═══ Makale

Raporda, “…Erdoğan’ın darbe günü yaşadıkları ile ilgili çelişkili açıklamaları, kontrolündeki yargının hazırladığı iddianamelerle bile uyuşmayan ifadeleri, darbe sonrası demokrasi dışı icraatları, darbe ile hiç alakası olmayan binlerce kuruluşun kapatılması ve on binlerce kişinin hapsedilmesi 15 Temmuz ile ilgili kuşkuların daha da artmasına yol açmıştır,” deniliyor.
Rapora göre, MİT Müsteşarı Hakan Fidan’ın resmi söylem itibariyle ‘darbeyi önceden haber almasına rağmen,’ bağlı bulunduğu başbakanlığa bilgi vermemesi, Cumhurbaşkanı Erdoğan’ı bilgilendirmemesi de darbe girişiminin kurgu olduğu iddialarını güçlendirmektedir. Öte yandan raporda, “darbe girişimini engellemekle yükümlü olanların, güya birbirlerine ulaşamaması ve rutin programlarını takip etmeleri izah edilememiştir,” denilmektedir.
BU KORKU, BU KARARTMA, BU KORUMACILIK NİYE?
Raporun şu tespitine de asgari makuliyetteki herhangi bir kişinin itirazı mümkün değildir: “Fidan’ın görevinden alınmaması, yargısal süreçlerde ifade vermemesi, Meclis Komisyonu’na gelmemesi, Erdoğan’ın konunun gerçekten araştırılmasını istemediğini ve kurguladığı hikayeye herkesin sorgusuz inanmasını beklediğini göstermektedir.”

══════
═══ Veri Bloğu

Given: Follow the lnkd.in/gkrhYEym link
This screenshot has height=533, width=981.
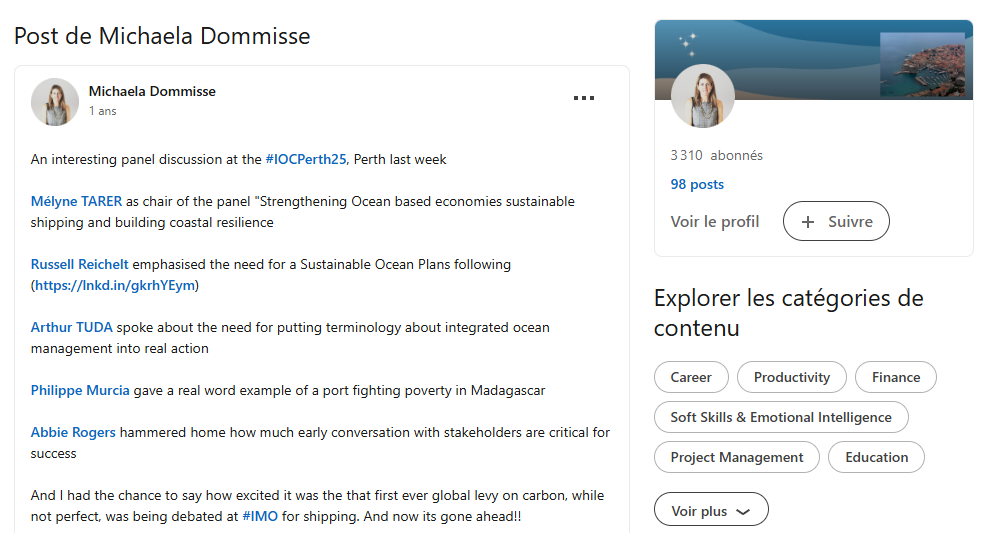Looking at the screenshot, I should (115, 285).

══════

• _Alıştırma Görevleri_
1. Makaledeki "Rapora göre, MİT Müsteşarı" diye başlayan paragrafı, ana bilgilerini koruyarak madde madde yeniden yazar mısınız?
2. Makalede aktarılan rapor tespitine göre, Erdoğan'ın konunun gerçekten araştırılmasını istemediğini Fidan'la ilgili hangi durumlar gösteriyor?
3. Makaleden, içinde "Rapora göre, MİT" sözlerinin geçtiği yerden başlayıp "BU KORUMACILIK NİYE?" sözlerinden sonra durarak ilgili bölümü aynen yazar mısınız?
Bu malzeme başka bir kaynaktan alınmıştır.

• _Cevaplar_
1.
- Resmi söyleme göre MİT Müsteşarı Hakan Fidan darbeyi önceden haber almıştır. Buna rağmen bağlı bulunduğu başbakanlığa ve Cumhurbaşkanı Erdoğan'a bilgi vermemiştir.
- Rapora göre bu durum, darbe girişiminin kurgu olduğu iddialarını güçlendirmektedir.
- Raporda, darbe girişimini engellemekle yükümlü olanların güya birbirlerine ulaşamamasının açıklanamadığı belirtilmektedir. Bu kişilerin rutin programlarını takip etmesinin de izah edilemediği ifade edilmektedir.

2. Bunu Fidan'ın görevinden alınmaması, yargısal süreçlerde ifade vermemesi ve Meclis Komisyonu'na gelmemesi gösteriyor.

3.
Rapora göre, MİT Müsteşarı Hakan Fidan’ın resmi söylem itibariyle ‘darbeyi önceden haber almasına rağmen,’ bağlı bulunduğu başbakanlığa bilgi vermemesi, Cumhurbaşkanı Erdoğan’ı bilgilendirmemesi de darbe girişiminin kurgu olduğu iddialarını güçlendirmektedir. Öte yandan raporda, “darbe girişimini engellemekle yükümlü olanların, güya birbirlerine ulaşamaması ve rutin programlarını takip etmeleri izah edilememiştir,” denilmektedir.
BU KORKU, BU KARARTMA, BU KORUMACILIK NİYE?